The effects of BCEO on established biofilm were evaluated using the procedure as described by Jardak et al. [44], with slight modifications. Briefly, biofilm formation was achieved by aliquoting 100 µL of a standardized bacterial culture (1.0 × 106 CFU/mL) into a 96-well microplate and incubated at 37 °C for 4 h. After 4 h incubation, an aliquot of 100 µL of BCEO diluted in TSB supplemented with 0.5 % (v/v) Tween 80 was dispensed into each well to yield final concentrations of 0.5×, 1×, and 2× MICs. The microplates were then incubated at 37 °C for 24 h. Streptomycin (0.5×, 1× and 2× MIC values) was included as a positive control. The wells containing TSB supplemented with 0.5% (v/v) of Tween 80 and inoculum without BCEO served as growth controls. The biofilm biomass was quantified using the modified crystal violet staining method after incubation. Each experiment was performed in triplicate in three independent experiments.
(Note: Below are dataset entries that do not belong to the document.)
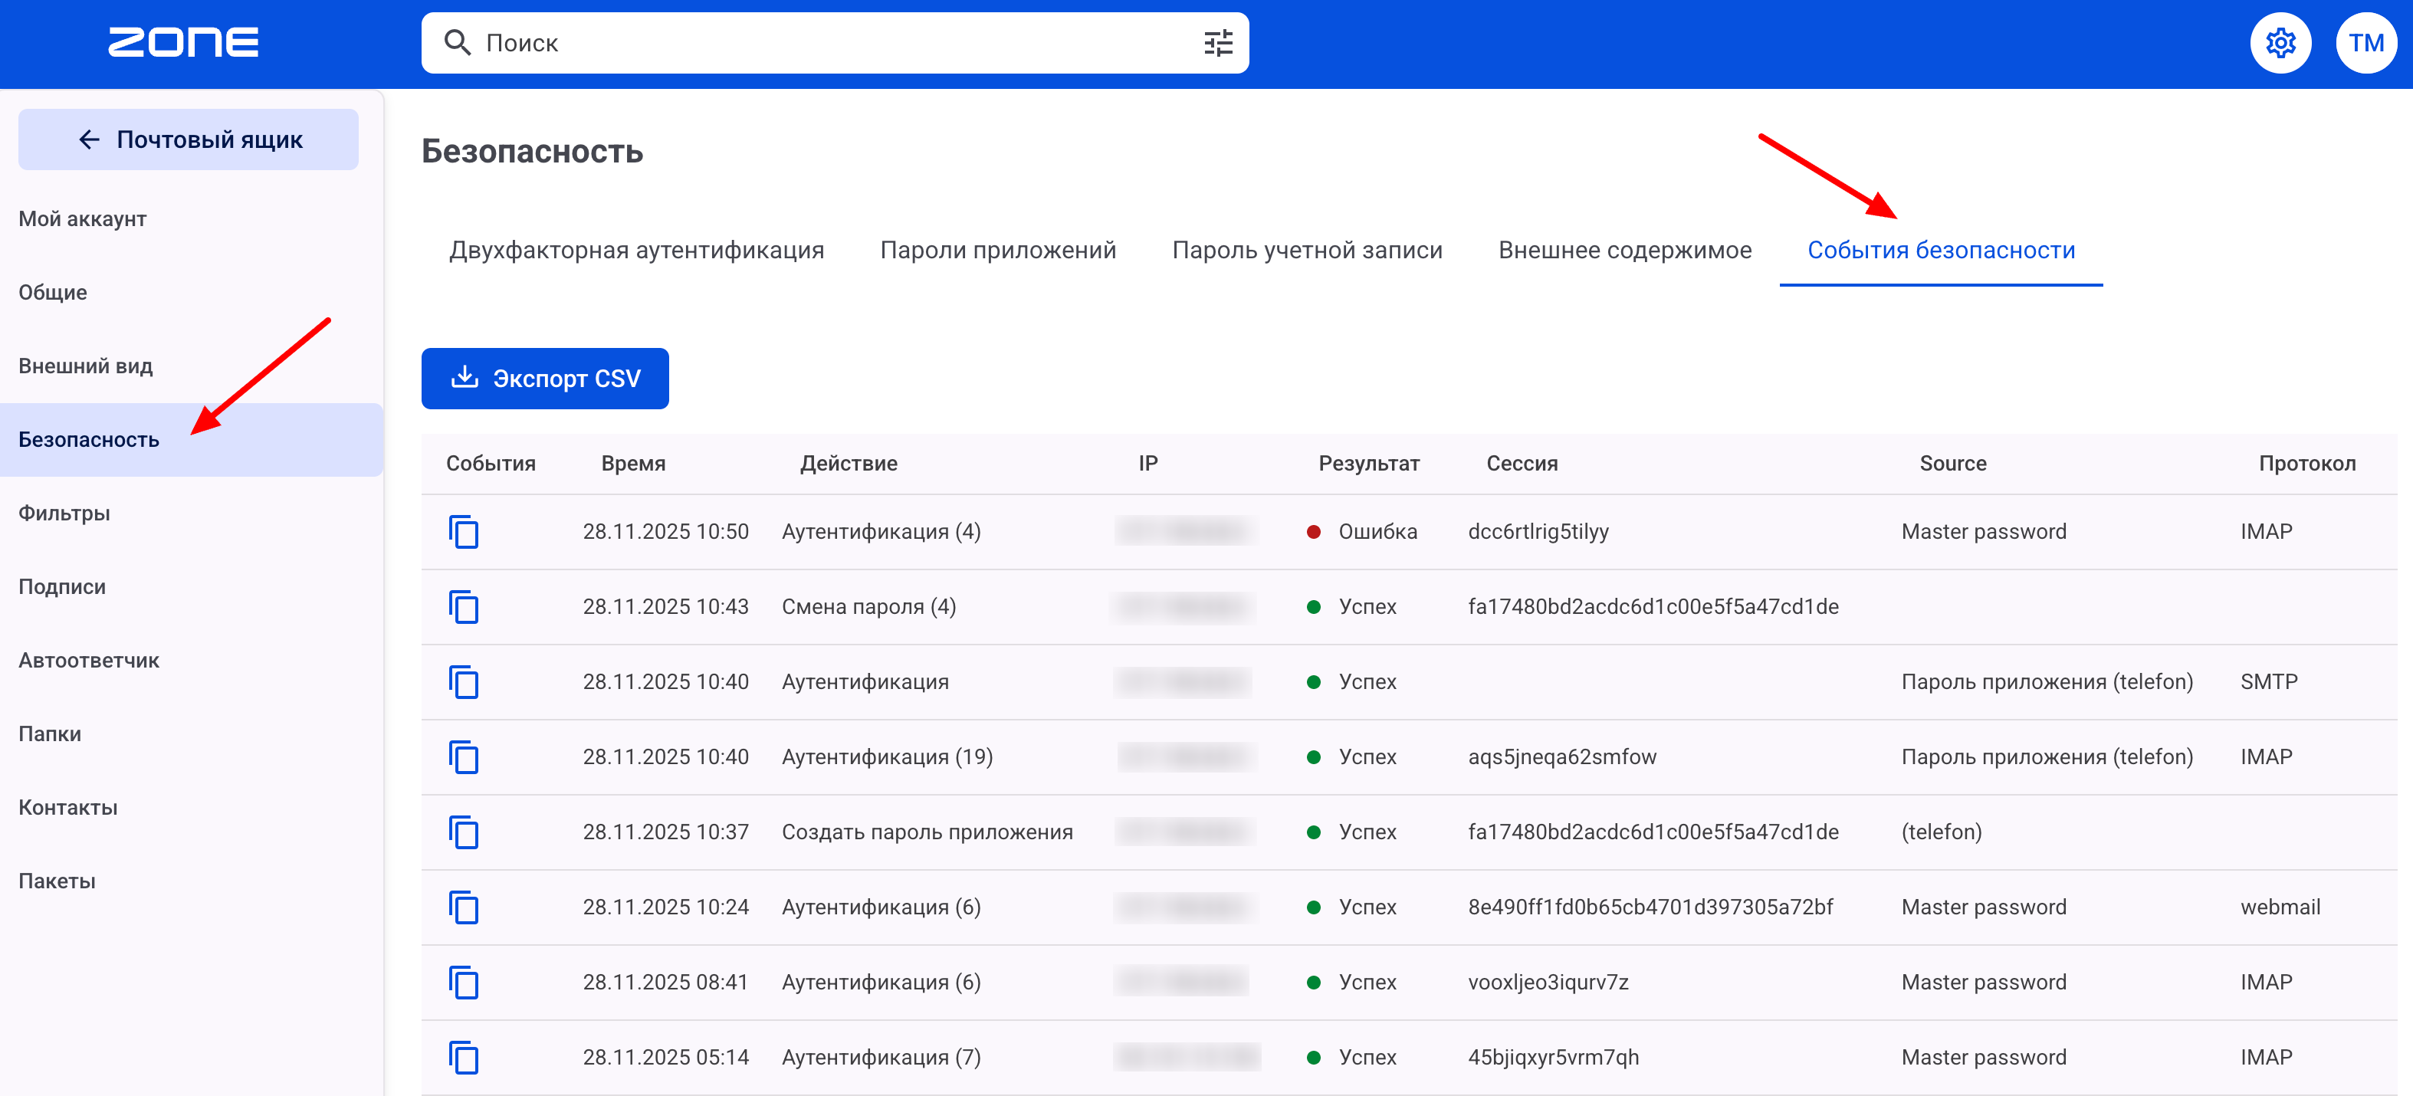2413x1096 pixels.
Task: Click the ZONE logo
Action: (x=184, y=43)
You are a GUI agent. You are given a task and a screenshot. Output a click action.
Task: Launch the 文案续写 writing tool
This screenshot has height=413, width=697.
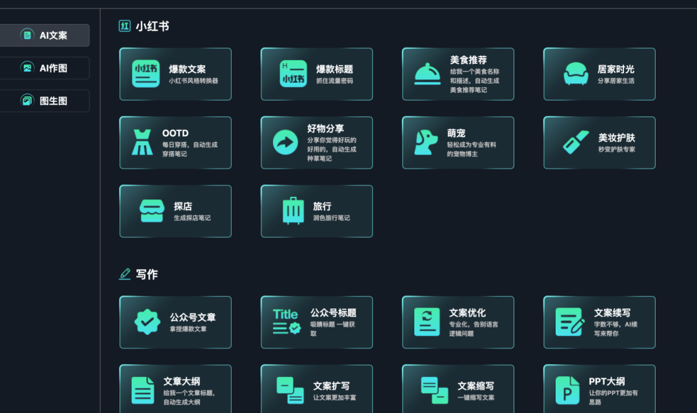(599, 322)
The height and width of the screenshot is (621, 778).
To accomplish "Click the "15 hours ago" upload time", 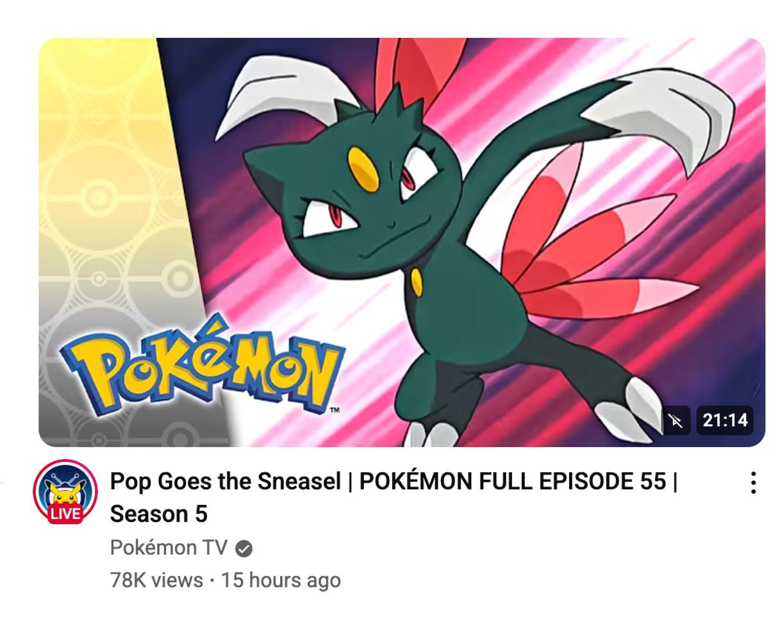I will click(281, 581).
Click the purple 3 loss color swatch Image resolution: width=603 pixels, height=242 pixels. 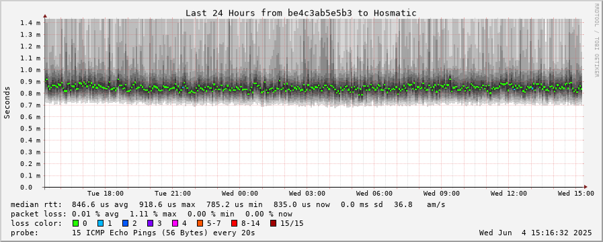[x=150, y=223]
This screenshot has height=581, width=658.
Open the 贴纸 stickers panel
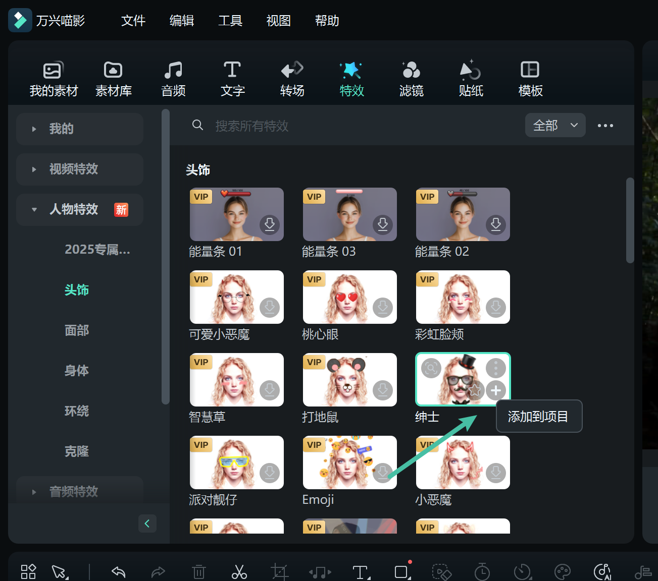click(471, 78)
4.6.4. Modified Crystal Violet Assay

Cell attachment and eradication were assessed using the modified crystal violet (CV) assay, as described by Djordjevic et al. [109]. Following incubation, the microplates were washed three times with sterile distilled water to remove the loosely attached cells. The plates were air-dried, then oven-dried at 60 °C for 10 min. After drying, 200 µL of methanol was added for 15 min, then air-dried for 10 min. Then, 100 µL of 1% CV was added to each well and incubated at room temperature for 15 min. Next, the microplates were washed three times with sterile distilled water to remove excess CV. Finally, 125 µL of ethanol was added to destain the wells and 100 µL of the destaining solution was transferred to a new microtiter plate. The optical density (OD) of each well was measured at 595 nm using a microplate reader. The percentages of adherence inhibition and biofilm eradication were calculated using the following formula:[(OD (growth control) − OD (sample))/OD (growth control)] × 100 where OD growth control refers to the absorbance of the bacteria growth without BCEO and OD sample refers to the absorbance of BCEO or streptomycin with bacteria.

4.7. Statistical Analysis

The Statistical Package for the Social Sciences (SPSS) Version 25 was used to carry out the independent samples t-test to determine the significant differences between the means. All differences were considered significant at p < 0.05.

5. Conclusions

This study assessed the chemical composition and the antioxidant, antibacterial, and antibiofilm activities of BCEO. The GC–MS analysis of BCEO revealed the presence of 21 compounds. Oxygenated monoterpenes compounds were predominant, especially geranial and neral (isomers of citral), which constituted 89.78% of the total oil. BCEO exhibited promising antioxidant, antibacterial, and antibiofilm activities. The antibacterial and antibiofilm activities of BCEO against the tested bacteria stains were classified in the following decreasing order: S. epidermidis > S. aureus > E. coli > K. pneumoniae. The findings of this study indicated that BCEO was more effective against Gram-positive bacteria than against Gram-negative bacteria. The dual action of BCEO in preventing and eradicating biofilm formation has made this plant a potential candidate for nosocomial infection therapy. Taken together, these findings indicate the potential of BCEO as a promising agent against human pathogenic bacteria and their biofilms. Therefore, BCEO can be a potential candidate for developing a new therapeutic system or a drug adjuvant in the future. Additional research works should be conducted to evaluate the safety and effectiveness of BCEO as an alternative to synthetic drugs.